Key characteristics:

  • Dimensions: Configurable per index (768 for BGE base, 384 for BGE small)
  • Metrics: Cosine similarity, Euclidean distance, dot product
  • Metadata filtering: Filter results by metadata fields before similarity ranking
  • Binding: vectorize binding in wrangler.jsonc, accessible as env.VECTORIZE

See Vectorize RAG quickstart for a complete pipeline.

Managed RAG as a service. You point it at your data sources (URLs, documents, APIs), and it handles chunking, embedding, indexing, and retrieval. When a user queries, it returns relevant context with source citations.

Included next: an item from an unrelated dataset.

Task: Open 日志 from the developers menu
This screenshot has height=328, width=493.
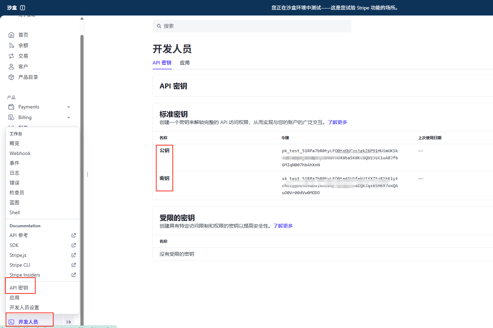Action: 14,173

AI Search is the “I don’t want to build RAG infrastructure” option. If you need custom chunking strategies, embedding models, or retrieval logic, use Vectorize directly. If you want a turnkey search experience, AI Search handles the pipeline.

When to Use What

ScenarioProducts
Add AI chat to your appWorkers AI (or AI Gateway + OpenAI)
Reduce AI API costsAI Gateway (caching)
Use multiple AI providers with fallbackAI Gateway
Search your own documentsVectorize + Workers AI
Quick RAG without building infrastructureAI Search
Build a stateful AI assistantAgents SDK + Workers AI
Monitor AI usage and costsAI Gateway (analytics)

Composition Example

A typical AI-powered search feature uses three products together:

  1. Ingest: Worker receives documents, generates embeddings with Workers AI, stores in Vectorize
  2. Query: User asks a question, Worker embeds the query, searches Vectorize for relevant chunks
  3. Generate: Worker sends the user question + retrieved context to an LLM through AI Gateway
  4. Respond: Streaming response back to the user

Each step uses a binding: env.AI for inference, env.VECTORIZE for vector search, and env.AI.gateway() for the final LLM call with caching.